The Chinese resource files are already utf-8, but I suspect lots of other files are in obscure character sets, which complicates patch processing and display.
Just how silly would it be for us to bite the bullet and set all source files to utf-8? We'd need to recode a bunch of files once, but after that, there'd be less confusion about how to view and edit various resource files.
Not saying we should up and do it, just throwing out an idea for discussion...
Dan Kegel wrote:
The Chinese resource files are already utf-8,
Romanian was always utf-8. Slovenian seems to be on a quick glance utf-8 only too.
German, French and Spanish have a few files in utf-8 too.
but I suspect lots of other files are in obscure character sets, which complicates patch processing and display.

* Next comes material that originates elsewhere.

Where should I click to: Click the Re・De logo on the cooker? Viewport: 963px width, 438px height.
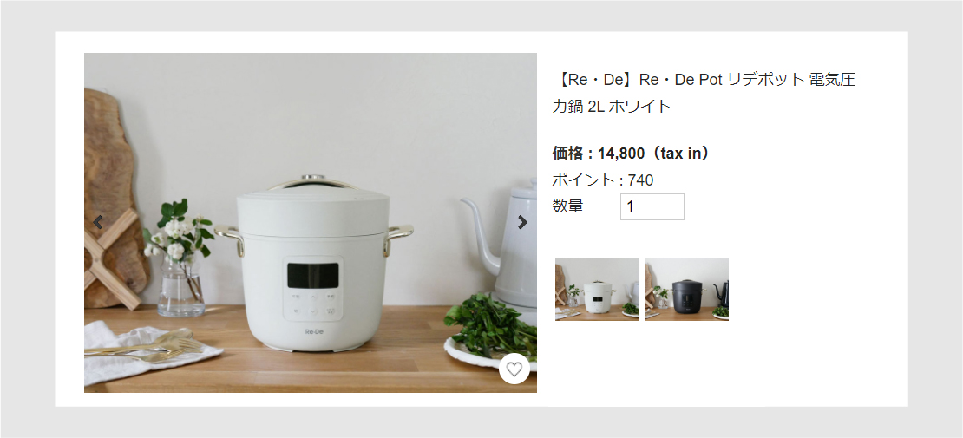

Just how silly would it be for us to bite the bullet and set all source files to utf-8? We'd need to recode a bunch of files once, but after that, there'd be less confusion about how to view and edit various resource files.
Preferably that should be done by a translator of the language. There might be some oddities that prevent a full automatic recoding: e.g. Romanian uses latin-2 and that one has only a "t with cedilla" which exists in utf-8 too but utf-8 has the more correct "t with comma below accent".
Not saying we should up and do it, just throwing out an idea for discussion...
We should encourage the translators to move to utf-8.
bye michael
On Tue, Sep 2, 2008 at 3:43 AM, Michael Stefaniuc mstefani@redhat.com wrote:
Dan Kegel wrote:
[Let's convert the whole wine source tree to utf-8. Some of it already is, but I suspect lots of other files are in obscure character sets, which complicates patch processing and display. Then there'd be less confusion about how to view and edit various resource files.]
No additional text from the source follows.